아래 레코드 전체를 빈 줄은 빼고 번호를 매긴 목록으로 나타내세요.

모음에서 가져온 항목
↓

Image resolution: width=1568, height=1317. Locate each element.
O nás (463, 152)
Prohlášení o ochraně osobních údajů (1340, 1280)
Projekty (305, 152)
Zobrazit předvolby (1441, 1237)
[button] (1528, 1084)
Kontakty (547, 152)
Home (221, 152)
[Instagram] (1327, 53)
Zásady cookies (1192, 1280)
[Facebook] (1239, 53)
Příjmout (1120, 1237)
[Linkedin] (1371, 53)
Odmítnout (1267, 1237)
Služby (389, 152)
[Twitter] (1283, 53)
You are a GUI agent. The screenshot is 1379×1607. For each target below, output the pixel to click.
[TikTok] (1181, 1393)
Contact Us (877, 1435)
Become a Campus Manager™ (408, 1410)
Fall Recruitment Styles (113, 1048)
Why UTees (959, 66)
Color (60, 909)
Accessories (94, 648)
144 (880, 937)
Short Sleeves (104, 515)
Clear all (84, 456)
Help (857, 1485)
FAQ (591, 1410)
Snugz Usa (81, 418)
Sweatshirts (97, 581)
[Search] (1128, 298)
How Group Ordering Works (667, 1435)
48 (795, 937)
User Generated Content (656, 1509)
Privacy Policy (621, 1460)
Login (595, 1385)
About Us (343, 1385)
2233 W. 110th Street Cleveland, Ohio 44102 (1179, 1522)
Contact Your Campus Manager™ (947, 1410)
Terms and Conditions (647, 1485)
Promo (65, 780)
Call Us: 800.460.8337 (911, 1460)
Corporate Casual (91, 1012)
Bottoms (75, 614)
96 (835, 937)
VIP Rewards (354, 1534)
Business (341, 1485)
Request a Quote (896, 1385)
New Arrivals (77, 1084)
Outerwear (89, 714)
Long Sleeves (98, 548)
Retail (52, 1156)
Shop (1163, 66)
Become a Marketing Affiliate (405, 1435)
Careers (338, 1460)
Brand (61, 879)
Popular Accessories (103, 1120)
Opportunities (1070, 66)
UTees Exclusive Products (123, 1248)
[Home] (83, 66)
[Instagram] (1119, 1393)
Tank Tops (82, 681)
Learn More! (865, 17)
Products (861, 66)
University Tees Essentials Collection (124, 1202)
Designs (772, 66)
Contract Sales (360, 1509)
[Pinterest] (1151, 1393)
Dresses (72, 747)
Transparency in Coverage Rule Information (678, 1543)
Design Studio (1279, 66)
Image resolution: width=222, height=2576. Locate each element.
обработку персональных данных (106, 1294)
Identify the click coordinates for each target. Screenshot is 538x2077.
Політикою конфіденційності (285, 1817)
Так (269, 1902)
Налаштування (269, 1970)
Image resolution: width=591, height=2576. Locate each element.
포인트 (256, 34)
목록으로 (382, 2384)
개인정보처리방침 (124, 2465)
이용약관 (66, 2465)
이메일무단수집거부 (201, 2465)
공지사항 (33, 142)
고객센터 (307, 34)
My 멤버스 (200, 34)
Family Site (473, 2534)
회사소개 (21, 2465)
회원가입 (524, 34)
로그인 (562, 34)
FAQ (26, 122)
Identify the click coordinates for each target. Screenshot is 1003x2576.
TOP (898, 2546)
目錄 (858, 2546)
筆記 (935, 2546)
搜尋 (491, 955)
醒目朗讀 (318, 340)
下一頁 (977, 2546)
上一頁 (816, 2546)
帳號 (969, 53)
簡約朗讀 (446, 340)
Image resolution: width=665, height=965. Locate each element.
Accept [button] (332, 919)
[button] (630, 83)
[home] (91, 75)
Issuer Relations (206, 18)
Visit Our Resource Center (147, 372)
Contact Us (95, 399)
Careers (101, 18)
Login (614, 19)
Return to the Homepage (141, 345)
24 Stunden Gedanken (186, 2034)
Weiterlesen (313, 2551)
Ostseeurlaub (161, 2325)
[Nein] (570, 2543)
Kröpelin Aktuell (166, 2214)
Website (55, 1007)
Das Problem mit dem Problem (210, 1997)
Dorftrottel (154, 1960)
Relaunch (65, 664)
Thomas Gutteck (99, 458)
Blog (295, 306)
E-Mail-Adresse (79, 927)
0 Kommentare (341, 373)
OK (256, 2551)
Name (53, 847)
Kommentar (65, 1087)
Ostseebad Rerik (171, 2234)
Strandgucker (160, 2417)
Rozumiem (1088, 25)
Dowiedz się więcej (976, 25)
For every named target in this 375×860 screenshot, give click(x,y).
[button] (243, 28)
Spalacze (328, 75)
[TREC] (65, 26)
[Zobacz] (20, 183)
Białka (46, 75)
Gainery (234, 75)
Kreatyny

↑

*작성한 답변*.
1. Image resolution: width=1568, height=1317. Locate each element.
2. O nás (463, 152)
3. Prohlášení o ochraně osobních údajů (1340, 1280)
4. Projekty (305, 152)
5. Zobrazit předvolby (1441, 1237)
6. [button] (1528, 1084)
7. Kontakty (547, 152)
8. Home (221, 152)
9. [Instagram] (1327, 53)
10. Zásady cookies (1192, 1280)
11. [Facebook] (1239, 53)
12. Příjmout (1120, 1237)
13. [Linkedin] (1371, 53)
14. Odmítnout (1267, 1237)
15. Služby (389, 152)
16. [Twitter] (1283, 53)
17. You are a GUI agent. The screenshot is 1379×1607. For each target below, output the pixel to click.
18. [TikTok] (1181, 1393)
19. Contact Us (877, 1435)
20. Become a Campus Manager™ (408, 1410)
21. Fall Recruitment Styles (113, 1048)
22. Why UTees (959, 66)
23. Color (60, 909)
24. Accessories (94, 648)
25. 144 (880, 937)
26. Short Sleeves (104, 515)
27. Clear all (84, 456)
28. Help (857, 1485)
29. FAQ (591, 1410)
30. Snugz Usa (81, 418)
31. Sweatshirts (97, 581)
32. [Search] (1128, 298)
33. How Group Ordering Works (667, 1435)
34. 48 (795, 937)
35. User Generated Content (656, 1509)
36. Privacy Policy (621, 1460)
37. Login (595, 1385)
38. About Us (343, 1385)
39. 2233 W. 110th Street Cleveland, Ohio 44102 (1179, 1522)
40. Contact Your Campus Manager™ (947, 1410)
41. Terms and Conditions (647, 1485)
42. Promo (65, 780)
43. Call Us: 800.460.8337 (911, 1460)
44. Corporate Casual (91, 1012)
45. Bottoms (75, 614)
46. 96 (835, 937)
47. VIP Rewards (354, 1534)
48. Business (341, 1485)
49. Request a Quote (896, 1385)
50. New Arrivals (77, 1084)
51. Outerwear (89, 714)
52. Long Sleeves (98, 548)
53. Retail (52, 1156)
54. Shop (1163, 66)
55. Become a Marketing Affiliate (405, 1435)
56. Careers (338, 1460)
57. Brand (61, 879)
58. Popular Accessories (103, 1120)
59. Opportunities (1070, 66)
60. UTees Exclusive Products (123, 1248)
61. [Home] (83, 66)
62. [Instagram] (1119, 1393)
63. Tank Tops (82, 681)
64. Learn More! (865, 17)
65. Products (861, 66)
66. University Tees Essentials Collection (124, 1202)
67. Designs (772, 66)
68. Contract Sales (360, 1509)
69. [Pinterest] (1151, 1393)
70. Dresses (72, 747)
71. Transparency in Coverage Rule Information (678, 1543)
72. Design Studio (1279, 66)
73. Image resolution: width=222, height=2576. Locate each element.
74. обработку персональных данных (106, 1294)
75. Identify the click coordinates for each target. Screenshot is 538x2077.
76. Політикою конфіденційності (285, 1817)
77. Так (269, 1902)
78. Налаштування (269, 1970)
79. Image resolution: width=591, height=2576. Locate each element.
80. 포인트 (256, 34)
81. 목록으로 (382, 2384)
82. 개인정보처리방침 (124, 2465)
83. 이용약관 (66, 2465)
84. 이메일무단수집거부 (201, 2465)
85. 공지사항 (33, 142)
86. 고객센터 (307, 34)
87. My 멤버스 (200, 34)
88. Family Site (473, 2534)
89. 회사소개 (21, 2465)
90. 회원가입 (524, 34)
91. 로그인 (562, 34)
92. FAQ (26, 122)
93. Identify the click coordinates for each target. Screenshot is 1003x2576.
94. TOP (898, 2546)
95. 目錄 (858, 2546)
96. 筆記 (935, 2546)
97. 搜尋 (491, 955)
98. 醒目朗讀 (318, 340)
99. 下一頁 (977, 2546)
100. 上一頁 (816, 2546)
101. 帳號 (969, 53)
102. 簡約朗讀 (446, 340)
103. Image resolution: width=665, height=965. Locate each element.
104. Accept [button] (332, 919)
105. [button] (630, 83)
106. [home] (91, 75)
107. Issuer Relations (206, 18)
108. Visit Our Resource Center (147, 372)
109. Contact Us (95, 399)
110. Careers (101, 18)
111. Login (614, 19)
112. Return to the Homepage (141, 345)
113. 24 Stunden Gedanken (186, 2034)
114. Weiterlesen (313, 2551)
115. Ostseeurlaub (161, 2325)
116. [Nein] (570, 2543)
117. Kröpelin Aktuell (166, 2214)
118. Website (55, 1007)
119. Das Problem mit dem Problem (210, 1997)
120. Dorftrottel (154, 1960)
121. Relaunch (65, 664)
122. Thomas Gutteck (99, 458)
123. Blog (295, 306)
124. E-Mail-Adresse (79, 927)
125. 0 Kommentare (341, 373)
126. OK (256, 2551)
127. Name (53, 847)
128. Kommentar (65, 1087)
129. Ostseebad Rerik (171, 2234)
130. Strandgucker (160, 2417)
131. Rozumiem (1088, 25)
132. Dowiedz się więcej (976, 25)
133. For every named target in this 375×860 screenshot, give click(x,y).
134. [button] (243, 28)
135. Spalacze (328, 75)
136. [TREC] (65, 26)
137. [Zobacz] (20, 183)
138. Białka (46, 75)
139. Gainery (234, 75)
140. Kreatyny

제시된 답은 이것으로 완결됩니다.